Suppose that $M$ is a smooth manifold enodwed with a connection, $\gamma :I \to M$ is a smooth curve, and $Y \in \mathfrak{X}(\gamma)$. Prove that if $Y$ is parallel along $\gamma$, then it is parallel along every reparametrization of $\gamma$.
So if we suppose that $Y$ is parallel along $\gamma$, then $D_tY= 0$ which in coordinates says that $$D_tY(t)=(\dot{Y}^k(t)+ \dot{\gamma}^i(t)Y^j\Gamma_{ij}^k(\gamma(t)))\partial_k\vert_{\gamma(t)} = 0.$$ Now if $\widetilde{\gamma}$ is a reparametrzation of $\gamma$, then $\widetilde{\gamma} = \gamma\circ \varphi: I' \to M$ where $\varphi:I'\to I$ is a diffeomorphism. So what we would want to get is $$D_tY(t)=(\dot{Y}^k(t)+ \dot{\widetilde\gamma}^i(t)Y^j\Gamma_{ij}^k(\widetilde\gamma(t)))\partial_k\vert_{\widetilde\gamma(t)} = 0$$ and I'm thinking this is immediate from this equaling $$D_tY(t)=\left(\dot{Y}^k(t)+ \dot{\gamma(\varphi(t))}^iY^j\Gamma_{ij}^k(\gamma(\varphi(t)))\right)\partial_k\vert_{\gamma(\varphi(t))}$$ and having the above parallel condition on $\gamma$. Am I making some error here as it does not seem that I actually had to do anything?
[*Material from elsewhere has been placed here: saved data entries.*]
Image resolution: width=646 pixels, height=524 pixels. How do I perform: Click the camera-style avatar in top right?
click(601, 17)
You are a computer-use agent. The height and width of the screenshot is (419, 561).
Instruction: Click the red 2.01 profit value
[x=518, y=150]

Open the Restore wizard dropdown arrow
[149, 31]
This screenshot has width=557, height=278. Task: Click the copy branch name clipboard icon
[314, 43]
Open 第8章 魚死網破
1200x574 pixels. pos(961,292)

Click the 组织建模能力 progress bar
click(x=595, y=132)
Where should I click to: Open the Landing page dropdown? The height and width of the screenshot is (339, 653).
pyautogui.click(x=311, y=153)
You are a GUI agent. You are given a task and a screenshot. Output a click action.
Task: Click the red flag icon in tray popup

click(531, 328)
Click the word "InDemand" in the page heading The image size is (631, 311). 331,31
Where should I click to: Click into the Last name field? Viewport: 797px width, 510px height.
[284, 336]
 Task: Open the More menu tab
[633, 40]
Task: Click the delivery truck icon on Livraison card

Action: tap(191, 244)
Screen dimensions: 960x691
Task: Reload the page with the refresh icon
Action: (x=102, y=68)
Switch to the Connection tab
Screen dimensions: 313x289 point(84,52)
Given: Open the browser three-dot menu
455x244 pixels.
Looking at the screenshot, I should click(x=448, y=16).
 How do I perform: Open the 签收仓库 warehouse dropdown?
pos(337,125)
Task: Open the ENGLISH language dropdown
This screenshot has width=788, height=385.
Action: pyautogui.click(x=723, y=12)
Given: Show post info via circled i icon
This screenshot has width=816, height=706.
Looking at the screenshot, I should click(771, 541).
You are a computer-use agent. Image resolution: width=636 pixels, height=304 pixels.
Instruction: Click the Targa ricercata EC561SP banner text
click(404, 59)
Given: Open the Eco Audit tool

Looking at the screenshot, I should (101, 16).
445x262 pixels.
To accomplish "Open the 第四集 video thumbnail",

You were almost there but not quite. Remember that $D_t Y$ is just a notation for $D_{\dot{\gamma}(t)} Y$. So what you actually want to get is $D_{\tilde{t}} Y=(\dot{Y^k}(\tilde{t})+\Gamma_{i\,j}^kY^j(\tilde{t})\tilde{\gamma^j} )g_k$. This is not quite equal do $D_t Y$; but it is proportional to it. By what factor? By the one given by the chainrule, $\frac{d\tilde{t}}{dt}$, which appears on both terms, one from the derivative of the field, one from the derivative of the curve, and so it is just factored out. So, under reparametrisation, we have $D_{\tilde{t}} Y=\frac{d\tilde{t}}{dt} D_t Y$, which is even suggestive of some Leibniz type mnemonic for the chainrule. In particular if one is zero, the other one is null as well.